Albertsons confirmed that its cash generation picture continued to be positive. Cash flow from operations for the quarter totalled US$564m and debt was reduced by US$87m. Over the past four quarters the company has reduced debt by US$869m. During the quarter, free cash flow net of capital expenditures and dividends totalled US$335m, up 68% year on year.
The firm recorded a nonrecurring pre-tax charge during the quarter to cover the cost of its Phase Two restructuring driven by several major market exits. Phase Two restructuring activities are now expected to generate US$320m in net positive cash flow. In addition, a charge of US$19m was reflected in continuing operations for restructuring and other period costs directly related to the Phase One July 2001 restructuring. The net loss reported for the quarter, including discontinued operations, restructuring and other charges, totalled US$81m, compared to a net income of US$186m in the Q1 2001.
The company reported Q1 SG&A on continuing operations of 23.71%, slightly up year on year.

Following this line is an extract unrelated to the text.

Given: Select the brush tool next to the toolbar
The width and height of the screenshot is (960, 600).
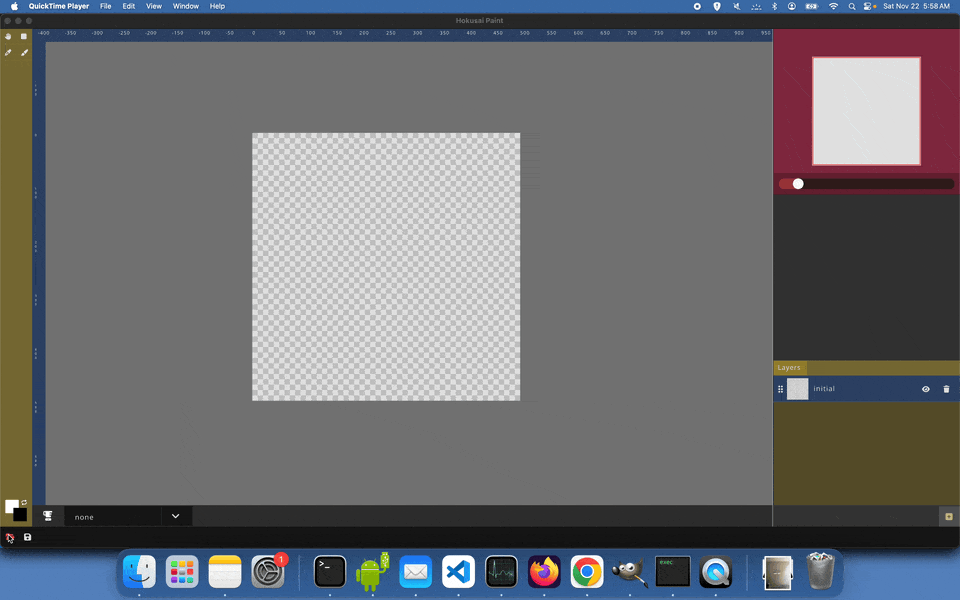Looking at the screenshot, I should pos(24,52).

Peter Lynch, president and chief operating officer, said that restructuring activities resulted in the closing of 102 supermarkets, 28 drugstores and 27 fuel centers. New capital deployment activities yielded 50 remodelled stores while adding 14 combination food and drug stores, ten drugstores, and ten fuel centers. The company finished the quarter with 2,315 retail stores and total retail space of over 92.8 millionft².

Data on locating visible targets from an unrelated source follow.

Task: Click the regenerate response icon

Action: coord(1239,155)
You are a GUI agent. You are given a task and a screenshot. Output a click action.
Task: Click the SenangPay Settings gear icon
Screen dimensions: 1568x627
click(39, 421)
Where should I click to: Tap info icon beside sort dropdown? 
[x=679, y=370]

Lynch commented: "We are now deploying our capital resources in a much more focused and strategic manner. This is allowing us to concentrate on markets where we already hold strong share positions or see a path to future market leadership. In addition, we are increasingly utilising our proprietary dual-branded combo store format to begin building a much stronger food and drug presence that delivers a better return on invested capital."
Johnston added: "I am extremely proud of our associates for all the efforts they have put forth in the successful execution of our major restructuring projects.
"This is a major milestone in our restructuring. Albertsons is now solidly positioned to begin unlocking even more value for our shareowners as we are able to concentrate fully on strategic markets of choice."
Johnston confidently noted that for the fiscal year 2002, Albertsons now expects earnings per share from continuing operations of US$2.31, up 12% from prior year. For the Q2, on a continuing operations basis he predicted that the company will deliver at least US$0.53 per diluted share, up 13% from prior year.